From Brussels

Thirty-two people were killed and over three hundred injured in bombings at the Brussels Airport and on a rush-hour metro train in the city center. The Islamic State claimed responsibility for the attacks. Brussels was already on high alert after a key suspect in November’s Paris attacks was captured in Brussels the week before.

Our church was also impacted by these events: one of our members lost a friend and another’s colleague is in a coma. Some among us have a relative or friend who was wounded during the attacks. As we look back on the weeks that followed the events, we realize how heavy psychologically and spiritually that period was for a part of our church community.

Speaking Up as a Church

The Church as a whole in Brussels has remained pretty discrete after what happened. Maybe it is related to the fact that it requires a certain spiritual vitality and energy in order to say something in the public sphere. Maybe it is because many evangelical Christians in Brussels lack a well-developed theology that could serve as a foundation for the Church’s public action. When the time comes to say something publicly about such events, the default mode is to remain silent.

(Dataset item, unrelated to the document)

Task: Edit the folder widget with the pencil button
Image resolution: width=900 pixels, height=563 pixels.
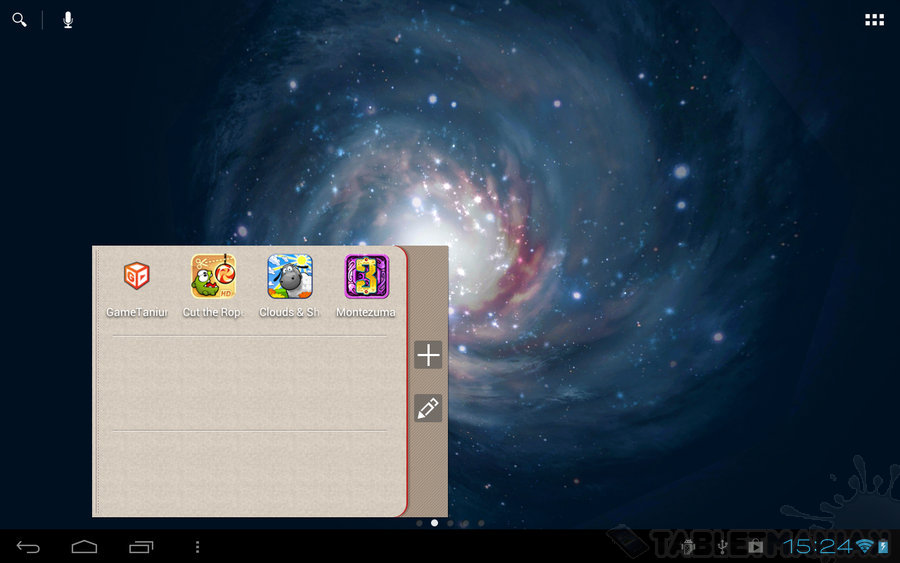Action: tap(428, 408)
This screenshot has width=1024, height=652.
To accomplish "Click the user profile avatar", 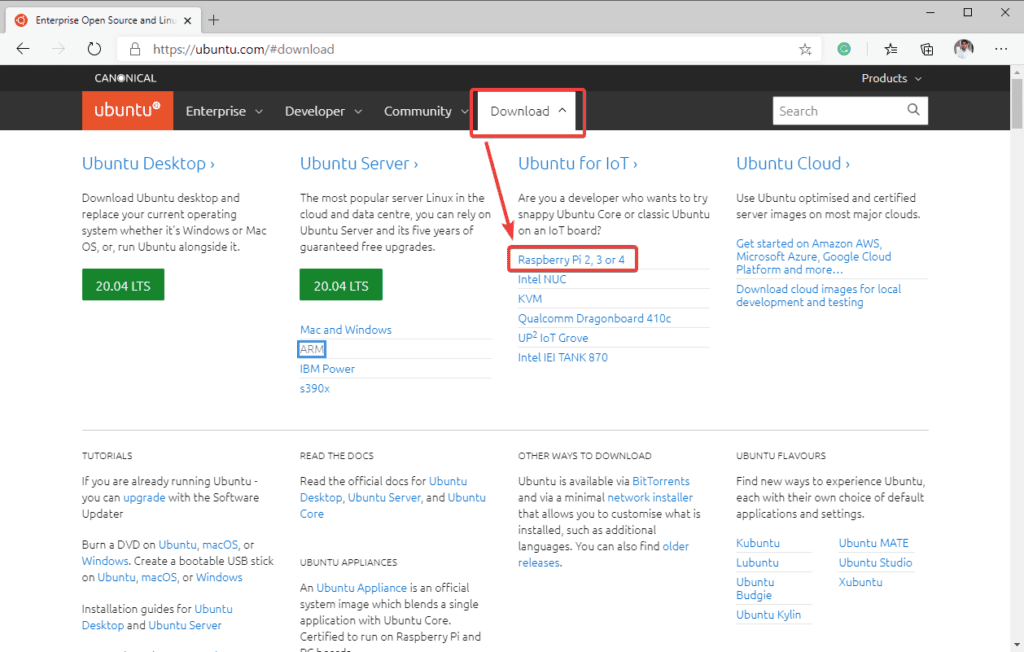I will pyautogui.click(x=963, y=49).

The attacks took place during Holy Week and we adapted our Easter service as well as the following weeks’ program in order to address the specific needs of our congregation. Surprisingly, it seems that attendance to worship services in the different churches of Brussels did not increase during the weeks following the events. This has been our experience as well.

Four weeks after the attacks, we organized a small conference in our facilities. A member of our church who is a specialist in political sciences offered a Christian perspective about a number of issues related to what happened, such as terrorism, pluralism and religious freedom. We had invited one of Molenbeek’s politicians who reacted to the talk and shared some thoughts during a short debate with Q&A. (N.B.: Molenbeek is a municipality in Brussels which gained a reputation for being a safe haven for Jihadists.)

Life is now returning to normal for Brusselites, even though the city has to deal with a number of important consequences of the events.

Please continue to join us prayer for our ministry.